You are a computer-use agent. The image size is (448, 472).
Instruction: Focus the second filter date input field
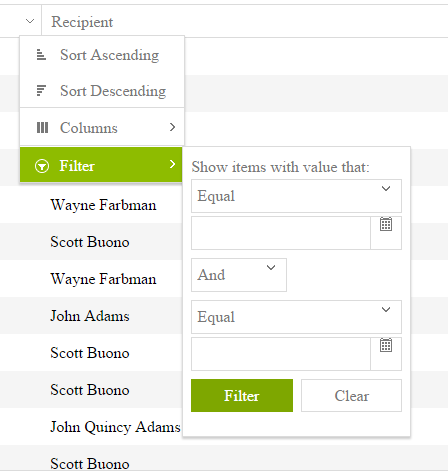[281, 354]
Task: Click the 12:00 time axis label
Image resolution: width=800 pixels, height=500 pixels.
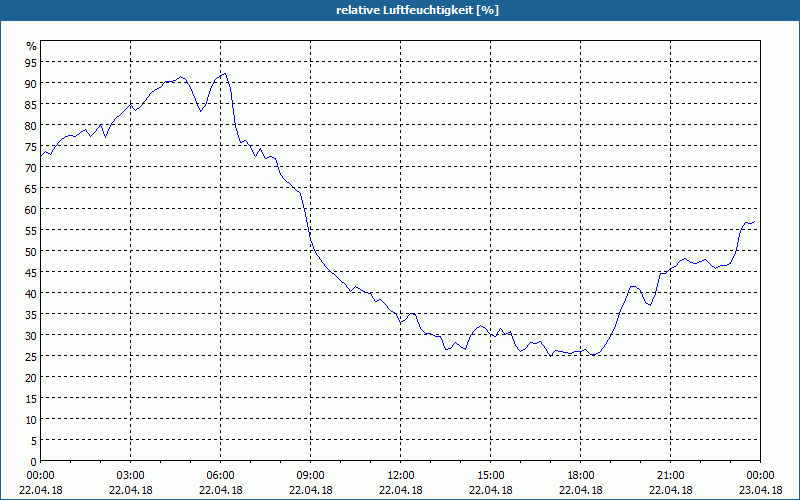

================================

→ **Instruction**:
Recast the lines of the records above as a numbered list, leaving out any blank lines and omitting the pictures.

→ **Finished exercise**:
1. You are a computer-use agent. The image size is (448, 472).
2. Instruction: Focus the second filter date input field
3. [281, 354]
4. Task: Click the 12:00 time axis label
5. Image resolution: width=800 pixels, height=500 pixels.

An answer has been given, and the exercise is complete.